WHAT IS NEEDED
Among the lines below, list those containing the string "agent".

___ DATA RECORDS ___

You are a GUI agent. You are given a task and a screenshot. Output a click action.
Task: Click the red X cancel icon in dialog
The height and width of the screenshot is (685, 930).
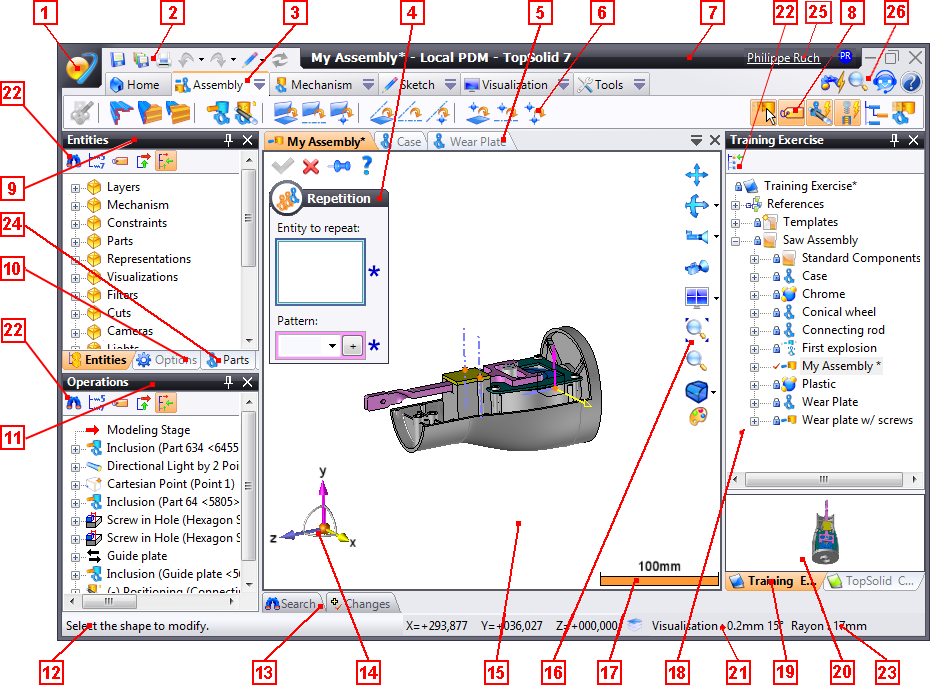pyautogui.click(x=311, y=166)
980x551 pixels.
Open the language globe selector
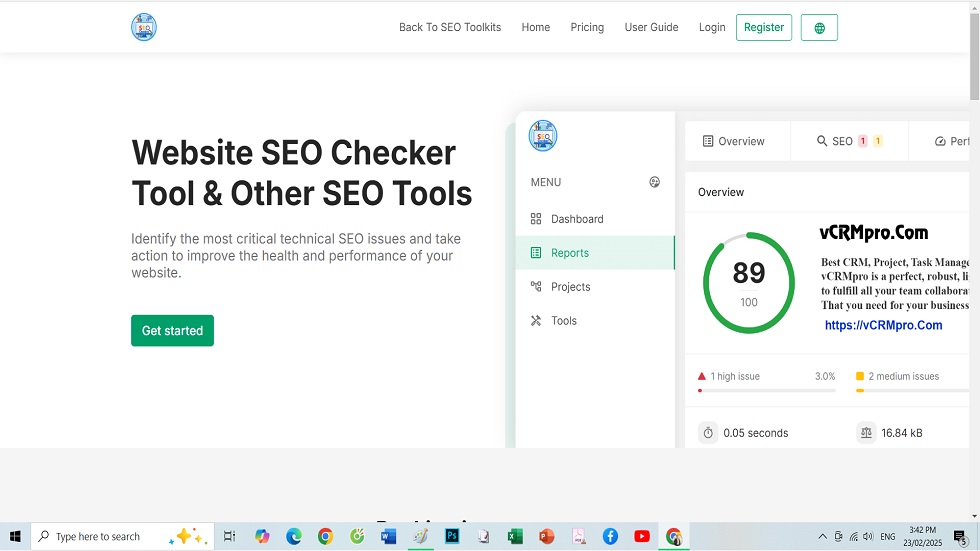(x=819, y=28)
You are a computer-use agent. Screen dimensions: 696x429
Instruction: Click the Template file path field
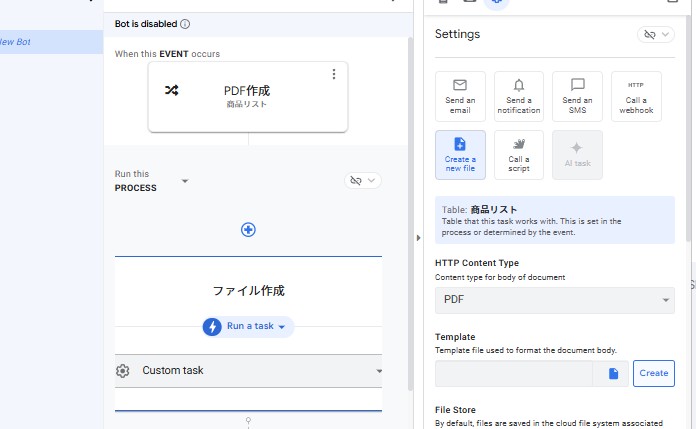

___

OUTPUT OF THE EXERCISE
You are a GUI agent. You are given a task and a screenshot. Output a click action.
You are a computer-use agent. Screen dimensions: 696x429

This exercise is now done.